Jiarui Sun

Other people with similar names: Jiarui Sun


2026

Training expert LLMs in domains with scarce fine-grained annotated data is admittedly challenging, often relying on multiple-choice questions (MCQs). However, standard outcome-based reinforcement learning (RL) on MCQs is risky. While outcome-based RL may improve accuracy, it frequently compromises the reasoning process, yielding internally inconsistent rationales that diverge from the final predictions. Existing solutions to supervise the reasoning process, such as large-scale Process Reward Models (PRMs), are prohibitively expensive. To address this, we propose CLARity, a cost-effective RL framework that enhances reasoning quality using a small, general-purpose LLM only. CLARity integrates a consistency-aware reward mechanism with a 2-stage refine-then-monitor training pipeline to enhance reasoning consistency, and a dynamic data reformulation strategy to better exploit annotated data available.
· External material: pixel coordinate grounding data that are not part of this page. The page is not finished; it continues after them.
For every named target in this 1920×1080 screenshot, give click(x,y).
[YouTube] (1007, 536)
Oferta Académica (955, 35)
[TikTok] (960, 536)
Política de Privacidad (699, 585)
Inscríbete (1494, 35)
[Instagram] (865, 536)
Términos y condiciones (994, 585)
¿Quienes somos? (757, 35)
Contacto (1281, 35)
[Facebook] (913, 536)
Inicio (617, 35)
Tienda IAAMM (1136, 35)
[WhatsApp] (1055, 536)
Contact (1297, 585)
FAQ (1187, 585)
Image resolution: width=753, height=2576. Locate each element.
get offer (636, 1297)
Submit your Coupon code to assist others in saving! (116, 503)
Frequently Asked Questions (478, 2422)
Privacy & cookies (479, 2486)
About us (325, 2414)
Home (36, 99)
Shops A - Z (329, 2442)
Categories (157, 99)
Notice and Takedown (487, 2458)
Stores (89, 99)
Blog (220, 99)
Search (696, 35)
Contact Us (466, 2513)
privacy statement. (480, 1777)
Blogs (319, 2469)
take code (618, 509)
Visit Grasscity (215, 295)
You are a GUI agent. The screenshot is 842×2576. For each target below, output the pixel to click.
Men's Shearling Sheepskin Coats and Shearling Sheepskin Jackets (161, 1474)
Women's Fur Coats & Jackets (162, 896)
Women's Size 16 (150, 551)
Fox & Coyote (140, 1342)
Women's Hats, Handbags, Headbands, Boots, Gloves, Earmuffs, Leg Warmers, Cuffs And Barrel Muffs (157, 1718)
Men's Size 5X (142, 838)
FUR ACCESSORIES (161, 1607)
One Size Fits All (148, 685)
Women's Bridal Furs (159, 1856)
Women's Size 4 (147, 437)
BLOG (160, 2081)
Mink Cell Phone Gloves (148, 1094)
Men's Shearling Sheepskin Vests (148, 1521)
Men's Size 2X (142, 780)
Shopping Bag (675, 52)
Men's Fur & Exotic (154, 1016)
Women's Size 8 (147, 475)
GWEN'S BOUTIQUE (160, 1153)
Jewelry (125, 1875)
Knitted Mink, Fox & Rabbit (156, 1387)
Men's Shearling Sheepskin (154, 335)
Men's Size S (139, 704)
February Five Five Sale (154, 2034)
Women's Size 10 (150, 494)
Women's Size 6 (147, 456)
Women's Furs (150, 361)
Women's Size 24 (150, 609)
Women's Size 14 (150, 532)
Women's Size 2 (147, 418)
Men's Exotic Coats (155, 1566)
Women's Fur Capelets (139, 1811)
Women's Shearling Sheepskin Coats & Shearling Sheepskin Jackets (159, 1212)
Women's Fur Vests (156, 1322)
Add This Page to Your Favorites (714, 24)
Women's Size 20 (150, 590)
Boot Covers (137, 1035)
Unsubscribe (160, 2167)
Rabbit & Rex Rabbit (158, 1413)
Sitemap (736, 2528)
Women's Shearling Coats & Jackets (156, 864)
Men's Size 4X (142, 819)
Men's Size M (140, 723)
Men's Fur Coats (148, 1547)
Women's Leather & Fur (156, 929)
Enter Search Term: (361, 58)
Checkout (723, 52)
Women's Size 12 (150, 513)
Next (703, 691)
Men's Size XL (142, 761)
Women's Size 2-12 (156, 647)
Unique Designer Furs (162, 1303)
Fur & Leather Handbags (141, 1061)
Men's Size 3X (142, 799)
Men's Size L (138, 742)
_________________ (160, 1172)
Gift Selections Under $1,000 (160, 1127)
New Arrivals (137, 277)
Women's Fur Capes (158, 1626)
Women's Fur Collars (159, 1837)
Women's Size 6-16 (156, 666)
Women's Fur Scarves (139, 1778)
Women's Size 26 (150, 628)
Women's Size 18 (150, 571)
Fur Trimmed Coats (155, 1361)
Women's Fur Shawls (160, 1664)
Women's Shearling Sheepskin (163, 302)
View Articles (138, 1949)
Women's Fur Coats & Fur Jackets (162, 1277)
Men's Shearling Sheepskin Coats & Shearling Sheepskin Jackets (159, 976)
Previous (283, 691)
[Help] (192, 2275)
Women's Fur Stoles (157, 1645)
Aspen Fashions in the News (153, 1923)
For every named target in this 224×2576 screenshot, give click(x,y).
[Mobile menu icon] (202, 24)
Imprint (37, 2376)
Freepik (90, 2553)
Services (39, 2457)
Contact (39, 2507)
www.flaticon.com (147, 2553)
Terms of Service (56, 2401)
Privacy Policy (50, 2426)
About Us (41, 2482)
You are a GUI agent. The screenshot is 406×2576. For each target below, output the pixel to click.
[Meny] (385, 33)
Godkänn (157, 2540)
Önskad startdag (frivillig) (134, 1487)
Experiments demonstrate that CLARity can improve the consistency of responses by 16.5% over standard outcome-based RL, and bring an improvement of 7.5% in final accuracy. Human evaluations further confirm substantial gains in factual correctness and reasoning coherence, leading to more trustworthy model outputs. Thus, CLARity offers a generalizable solution that enables smaller models to effectively guide expert LLM training by monitoring reasoning consistency.